One day when he was walking through the gardens of an
ancient building near his home, Kidr, the mysterious guide
of the Sufis, appeared to him, dressed in shimmering green.
Khidr said, "Man of bright prospects! Leave your work and
meet me at the riverside in three day's time."
Mojud went to his superior in trepidation and said that he
had to leave. Everyone in the town soon heard of this and
thy said, "Poor Mojud! He has gone mad." But as there were
many candidates for his job, they soon forgot
him.
On the
appointed day, Mojud met Khidr, who said to him, "Tear your
clothes and throw yourself into the stream. Perhaps someone
will save you."
Mojud did so even so he wondered if he were mad. Since he
could swim, he did not drown, but drifted a long way before
a fisherman houled him into his boat, saying, "Foolish man!
The curent is strong. What are you trying to do?" Mojud
said, "I don't realy know." When he discovered, that Mojud
was well-spoken, he learned from him how to read and write.
In exchange Mojud was given food and helped the fisherman
with his work.
After a few month, Khidr again appeared, this time at the
foot of Mojud's bed, and said, "Get up now and leave this
fisherman. You will be provided for." Mojud immediately quit
the hut, dressed as a fisherman, and wandered about until he
came to a highway. As dawn was breaking he saw a framer on a
donkey on his way to market.
"Do you seek work?" asked the farmer, "because I need a man
to help me bring back some purchases."
Mojud followed him. He worked for the farmer for nearly two
years, by which time he had learned a great deal about
agriculture but little else.
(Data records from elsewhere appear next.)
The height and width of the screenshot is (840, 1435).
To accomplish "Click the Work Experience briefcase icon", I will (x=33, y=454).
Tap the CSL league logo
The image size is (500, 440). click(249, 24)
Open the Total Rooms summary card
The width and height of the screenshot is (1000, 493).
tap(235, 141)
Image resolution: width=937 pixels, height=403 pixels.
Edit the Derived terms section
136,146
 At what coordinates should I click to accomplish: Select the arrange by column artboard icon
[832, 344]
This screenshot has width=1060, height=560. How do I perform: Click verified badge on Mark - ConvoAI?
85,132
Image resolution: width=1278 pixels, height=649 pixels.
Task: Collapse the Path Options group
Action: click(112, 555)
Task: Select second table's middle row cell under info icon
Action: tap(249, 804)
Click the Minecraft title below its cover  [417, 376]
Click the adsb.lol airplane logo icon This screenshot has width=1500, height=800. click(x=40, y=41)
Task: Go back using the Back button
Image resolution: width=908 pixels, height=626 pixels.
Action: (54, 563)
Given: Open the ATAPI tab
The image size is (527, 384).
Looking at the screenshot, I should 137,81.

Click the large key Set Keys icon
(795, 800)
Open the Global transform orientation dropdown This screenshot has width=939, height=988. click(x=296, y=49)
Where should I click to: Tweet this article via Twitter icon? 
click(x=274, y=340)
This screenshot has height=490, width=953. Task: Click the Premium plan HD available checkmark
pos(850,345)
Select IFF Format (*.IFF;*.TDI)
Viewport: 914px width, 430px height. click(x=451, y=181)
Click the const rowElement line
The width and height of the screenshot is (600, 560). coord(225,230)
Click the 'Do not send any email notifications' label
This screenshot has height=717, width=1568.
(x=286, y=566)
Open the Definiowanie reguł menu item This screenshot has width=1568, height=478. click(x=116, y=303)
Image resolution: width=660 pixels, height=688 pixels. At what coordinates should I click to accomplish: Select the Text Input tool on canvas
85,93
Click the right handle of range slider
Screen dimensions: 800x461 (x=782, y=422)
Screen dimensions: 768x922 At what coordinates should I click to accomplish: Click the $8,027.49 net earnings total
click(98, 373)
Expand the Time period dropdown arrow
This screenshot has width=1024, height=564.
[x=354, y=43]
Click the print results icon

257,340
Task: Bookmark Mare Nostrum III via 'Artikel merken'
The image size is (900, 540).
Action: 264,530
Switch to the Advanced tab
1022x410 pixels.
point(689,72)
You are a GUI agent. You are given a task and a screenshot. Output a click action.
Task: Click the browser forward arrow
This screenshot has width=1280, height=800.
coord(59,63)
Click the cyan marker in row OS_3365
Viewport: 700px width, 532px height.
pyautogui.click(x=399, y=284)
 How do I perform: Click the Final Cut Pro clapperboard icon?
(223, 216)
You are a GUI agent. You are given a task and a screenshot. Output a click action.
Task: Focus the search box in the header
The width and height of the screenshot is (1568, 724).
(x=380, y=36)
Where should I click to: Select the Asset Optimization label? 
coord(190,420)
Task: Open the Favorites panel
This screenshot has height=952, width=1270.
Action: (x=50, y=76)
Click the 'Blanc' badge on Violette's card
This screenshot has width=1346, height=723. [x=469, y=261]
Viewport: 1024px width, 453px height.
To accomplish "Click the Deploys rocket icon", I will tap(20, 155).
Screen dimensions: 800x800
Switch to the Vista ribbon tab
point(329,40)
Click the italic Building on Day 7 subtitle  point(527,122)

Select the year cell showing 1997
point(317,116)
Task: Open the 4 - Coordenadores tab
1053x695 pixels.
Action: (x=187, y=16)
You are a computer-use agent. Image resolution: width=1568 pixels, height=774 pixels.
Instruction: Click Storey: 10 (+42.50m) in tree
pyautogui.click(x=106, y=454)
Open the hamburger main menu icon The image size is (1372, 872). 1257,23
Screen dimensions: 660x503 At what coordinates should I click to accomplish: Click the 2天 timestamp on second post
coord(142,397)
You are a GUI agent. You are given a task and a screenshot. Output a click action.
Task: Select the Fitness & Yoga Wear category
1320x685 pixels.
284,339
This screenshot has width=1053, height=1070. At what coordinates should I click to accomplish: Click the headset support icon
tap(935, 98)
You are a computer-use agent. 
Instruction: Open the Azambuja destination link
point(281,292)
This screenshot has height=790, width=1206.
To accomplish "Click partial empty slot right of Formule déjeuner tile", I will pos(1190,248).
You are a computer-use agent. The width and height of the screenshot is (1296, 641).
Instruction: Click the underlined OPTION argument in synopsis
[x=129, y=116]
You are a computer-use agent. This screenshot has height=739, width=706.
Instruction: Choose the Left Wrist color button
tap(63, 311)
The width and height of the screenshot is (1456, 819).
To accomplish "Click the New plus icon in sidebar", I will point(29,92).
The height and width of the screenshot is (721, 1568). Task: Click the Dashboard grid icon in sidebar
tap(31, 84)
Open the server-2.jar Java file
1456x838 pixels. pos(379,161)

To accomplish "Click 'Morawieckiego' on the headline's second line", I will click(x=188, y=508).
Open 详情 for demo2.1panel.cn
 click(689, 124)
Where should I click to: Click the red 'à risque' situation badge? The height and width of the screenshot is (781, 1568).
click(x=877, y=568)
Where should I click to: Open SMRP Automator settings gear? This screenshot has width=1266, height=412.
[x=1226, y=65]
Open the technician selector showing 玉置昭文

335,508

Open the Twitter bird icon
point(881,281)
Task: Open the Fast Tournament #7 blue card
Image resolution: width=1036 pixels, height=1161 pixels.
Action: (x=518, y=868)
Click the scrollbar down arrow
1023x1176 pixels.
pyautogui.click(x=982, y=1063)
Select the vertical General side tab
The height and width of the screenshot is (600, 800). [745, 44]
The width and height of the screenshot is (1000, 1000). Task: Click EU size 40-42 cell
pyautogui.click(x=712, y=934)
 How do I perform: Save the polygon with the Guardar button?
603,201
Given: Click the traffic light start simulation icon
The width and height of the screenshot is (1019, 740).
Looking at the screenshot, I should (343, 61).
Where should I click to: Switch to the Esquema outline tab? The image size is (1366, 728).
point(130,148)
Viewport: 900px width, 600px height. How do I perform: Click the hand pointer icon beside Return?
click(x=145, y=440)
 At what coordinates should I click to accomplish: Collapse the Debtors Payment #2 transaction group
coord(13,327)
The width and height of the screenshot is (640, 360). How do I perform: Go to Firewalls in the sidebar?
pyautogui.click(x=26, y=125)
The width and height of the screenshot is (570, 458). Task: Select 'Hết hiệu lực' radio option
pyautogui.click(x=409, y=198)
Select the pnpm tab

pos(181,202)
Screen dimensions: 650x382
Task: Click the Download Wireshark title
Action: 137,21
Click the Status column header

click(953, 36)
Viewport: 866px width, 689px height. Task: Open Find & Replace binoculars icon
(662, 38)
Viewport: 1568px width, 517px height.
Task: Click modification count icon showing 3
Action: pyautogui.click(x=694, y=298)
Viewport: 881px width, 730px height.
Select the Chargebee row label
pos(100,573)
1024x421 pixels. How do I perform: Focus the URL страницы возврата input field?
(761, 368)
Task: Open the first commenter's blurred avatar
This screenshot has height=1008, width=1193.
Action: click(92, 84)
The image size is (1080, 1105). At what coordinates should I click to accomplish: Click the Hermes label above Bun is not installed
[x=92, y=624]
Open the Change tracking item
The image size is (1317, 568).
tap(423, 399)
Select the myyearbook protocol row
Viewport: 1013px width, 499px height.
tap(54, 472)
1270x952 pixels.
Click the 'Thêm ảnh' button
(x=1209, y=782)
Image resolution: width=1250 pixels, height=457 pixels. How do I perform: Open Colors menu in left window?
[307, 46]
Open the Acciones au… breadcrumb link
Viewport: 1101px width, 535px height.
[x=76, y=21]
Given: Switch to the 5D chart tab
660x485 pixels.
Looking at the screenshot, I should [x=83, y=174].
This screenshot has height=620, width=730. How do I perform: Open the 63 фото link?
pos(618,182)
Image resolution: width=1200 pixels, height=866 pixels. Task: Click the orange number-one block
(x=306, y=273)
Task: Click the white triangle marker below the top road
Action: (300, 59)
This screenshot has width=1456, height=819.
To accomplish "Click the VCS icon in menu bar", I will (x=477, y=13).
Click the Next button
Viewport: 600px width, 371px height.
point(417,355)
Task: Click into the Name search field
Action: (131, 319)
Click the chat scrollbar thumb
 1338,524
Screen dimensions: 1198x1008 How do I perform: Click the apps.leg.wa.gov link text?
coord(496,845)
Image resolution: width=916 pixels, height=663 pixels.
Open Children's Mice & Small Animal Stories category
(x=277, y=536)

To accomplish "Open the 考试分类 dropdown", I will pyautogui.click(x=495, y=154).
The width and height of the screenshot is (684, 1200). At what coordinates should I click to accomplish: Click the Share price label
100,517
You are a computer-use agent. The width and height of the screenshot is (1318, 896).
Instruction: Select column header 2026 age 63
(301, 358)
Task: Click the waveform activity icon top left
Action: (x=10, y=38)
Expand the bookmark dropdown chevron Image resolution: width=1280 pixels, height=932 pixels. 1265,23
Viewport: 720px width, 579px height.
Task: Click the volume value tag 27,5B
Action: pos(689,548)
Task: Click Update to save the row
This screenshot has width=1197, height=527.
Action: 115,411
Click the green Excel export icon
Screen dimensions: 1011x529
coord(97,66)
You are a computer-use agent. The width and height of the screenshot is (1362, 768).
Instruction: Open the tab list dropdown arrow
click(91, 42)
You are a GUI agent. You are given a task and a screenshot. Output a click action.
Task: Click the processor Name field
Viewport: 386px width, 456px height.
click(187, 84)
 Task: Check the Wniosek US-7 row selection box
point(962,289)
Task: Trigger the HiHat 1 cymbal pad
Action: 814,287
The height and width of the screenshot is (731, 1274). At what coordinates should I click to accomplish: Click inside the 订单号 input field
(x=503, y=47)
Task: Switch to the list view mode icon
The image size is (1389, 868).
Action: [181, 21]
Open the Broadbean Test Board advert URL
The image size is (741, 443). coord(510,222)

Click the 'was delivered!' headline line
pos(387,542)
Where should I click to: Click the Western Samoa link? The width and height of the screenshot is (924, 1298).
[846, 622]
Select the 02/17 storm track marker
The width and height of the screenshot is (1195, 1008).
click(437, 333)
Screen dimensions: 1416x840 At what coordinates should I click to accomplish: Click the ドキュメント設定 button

One afternoon when he was
baling wool, Khidr appeared to him and said, "Leave that
work, walk to the city of Mosul, and use your savings to
become a skin-merchant." Mojud obeyed.
In Mosul he became known as a skin-Merchant, never seeing
Khidr while he plied his trade for three years. He had saved
quite a large sum of money, and was thinking of buying a
house, when Khidr appeared and said, "Give me your money,
walk out of this town as far as the distant Samarkand, and
work for a grocer there." Mojud did so.
Presently he began to show undoubted signs of illumination.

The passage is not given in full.